Chaler Payesh

Chaler payesh — Bengali rice pudding with date palm jaggery, River Delta

Rice pudding cooked in whole milk with date palm jaggery — chaler payesh — is the ritual sweet of the Bengali life cycle. It is made for births, for the thread ceremony, for the first day of a child’s education.

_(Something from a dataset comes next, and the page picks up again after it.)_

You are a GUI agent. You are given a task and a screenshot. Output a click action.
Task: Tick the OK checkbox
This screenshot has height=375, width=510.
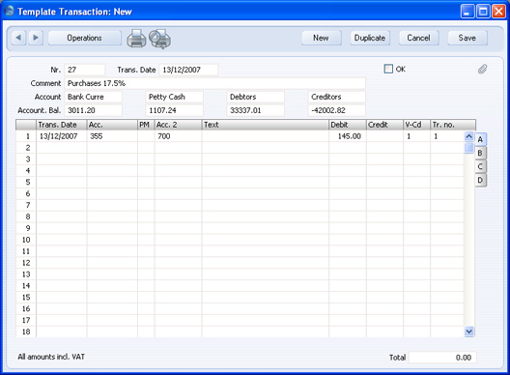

The date palm jaggery — nolen gur — is the ingredient that separates this from every other rice pudding on the subcontinent: its caramel and molasses notes are irreplaceable. The payesh is always served cold, always in small earthenware cups.

Zone: River Delta
SOURCE: Translated from a recipe shared by a home cook from Murshidabad district, West Bengal, on a Bengali-language food blog, 2018.
LOCAL NAME: চালের পায়েস
Servings 4
Prep Time 10 minutes
Cook Time 1 hour

INGREDIENTS 

  • 1 litre whole milk
  • 75 g gobindobhog rice (or pudding rice — see notes)
  • 100 g nolen gur (date palm jaggery, grated or broken into pieces (or light brown sugar — see notes))
  • 2 green cardamom pods (lightly crushed)
  • 1 bay leaf
  • 1 tbsp sugar (to balance if using nolen gur)
  • Pinch of salt

METHOD 

  • Wash the rice and soak for 20 minutes. Drain.
  • Bring the milk to a boil in a heavy-based pan over medium heat, stirring frequently to prevent a skin forming. Add the bay leaf and cardamom pods.
  • Add the drained rice. Reduce to a low simmer. Cook uncovered for 40–45 minutes, stirring every few minutes, until the rice is completely soft and the milk has reduced by roughly one third. The consistency should be loose and flowing — it will thicken further as it cools.
  • Remove from heat. Add the nolen gur and the pinch of salt. Stir gently until dissolved. Do not return to heat after adding the jaggery — it can cause the milk to split.
  • Taste and adjust sweetness. Add the tablespoon of white sugar if a cleaner sweetness is needed alongside the jaggery.
  • Remove the bay leaf and cardamom pods. Pour into a wide shallow serving bowl. Serve warm or at room temperature. Chaler payesh is never served straight from the fridge.
Start Cooking

NOTES

UK adaptation: Gobindobhog rice from South Asian grocers — increasingly available online. Pudding rice is an acceptable substitute; the fragrance is lost but the texture is correct. Nolen gur from South Asian grocers in winter months (November–February), or from specialist online retailers year-round. Light brown sugar or jaggery powder as substitute — the flavour profile changes significantly but the dish remains good.
US adaptation: Gobindobhog rice from Patel Brothers or Bengali grocery stores. Pudding rice or Arborio as substitute. Nolen gur from Patel Brothers, Indian grocery stores, or online from specialty South Asian retailers. The winter availability limitation applies equally in the US — stock up when it appears.
Cook’s note: The jaggery must go in off the heat. Adding it while the milk is still boiling will split the pudding. If this happens, the flavour is unaffected but the texture is lost.